Di ritorno dall’Olimpo mi imbatto nei baci sanremesi
Hanno rimesso i cartelloni per le pubblicità elettorali. Ogni volta che vedo comparire quelle tristi lamiere mi viene l’angoscia e anche il mio statino per i timbri elettorali s’immalinconisce. Significa che si torna a votare. Di nuovo.

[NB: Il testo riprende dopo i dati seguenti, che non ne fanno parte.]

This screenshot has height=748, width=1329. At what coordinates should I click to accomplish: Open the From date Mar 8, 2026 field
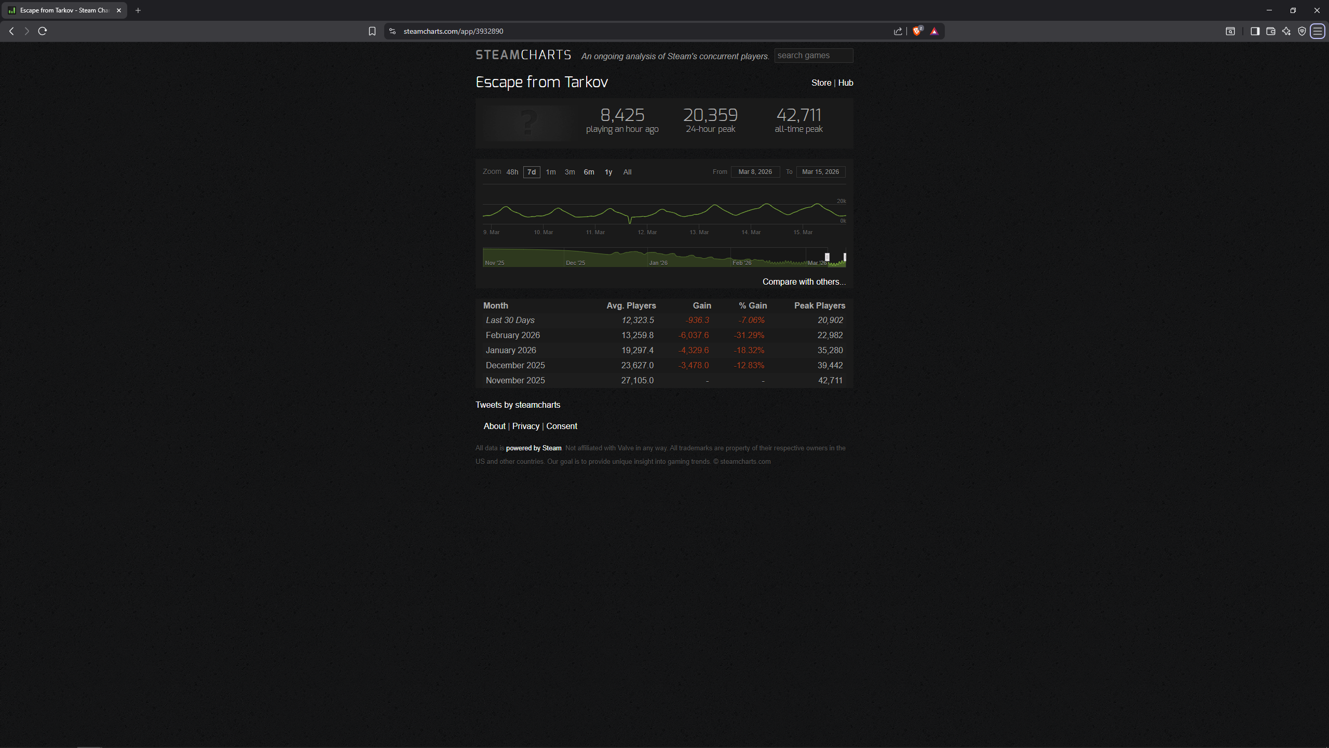click(x=755, y=172)
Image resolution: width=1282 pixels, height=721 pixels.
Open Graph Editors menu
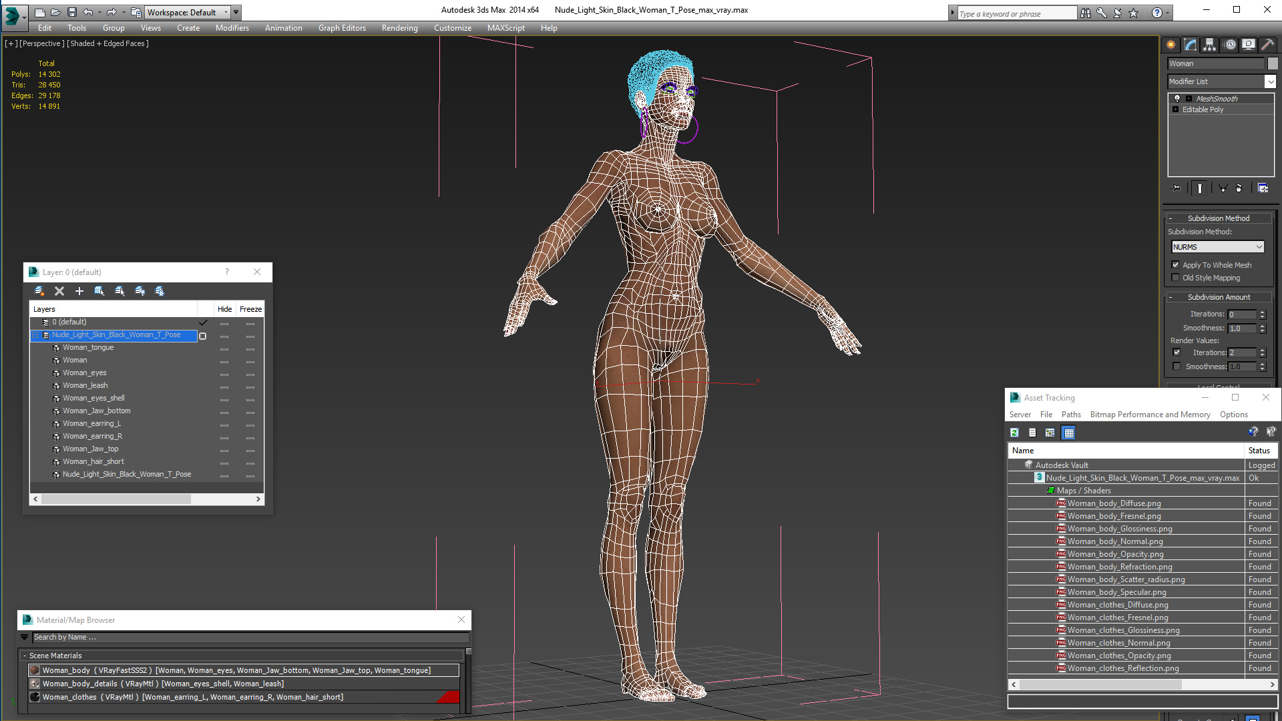coord(342,28)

Ormai le elezioni politiche, amministrative, comunali, regionali, europee, referendarie sono come il campionato di calcio. Tornano immancabilmente ogni anno con il loro copione di frasi fatte, di polemiche risapute, di banalità assortite. Ora capisco perché Berlusconi ha chiamato il suo partito Forza Italia, perché pensa che di solo calcio viva questa nazione. Il che è vero, ma non del tutto. Quanto accaduto durante l’Olimpiade di Torino ha dimostrato che possiamo appassionarci anche a qualcosa di diverso, possiamo incollarci alla televisione anche per sport improbabili come il curling. Certo, succede ogni quattro anni, ma come per la politica, poi, ogni volta, si fa sempre più fatica a tornare alla routine.
Prima o poi salterà qualcosa. In questi venti giorni olimpici mi era sembrato di vivere in un altro posto. Poi ho visto Totti che baciava Ilary a Sanremo e Prodi che baciava Kohl a Roma e ho capito che ero stato solo in ferie.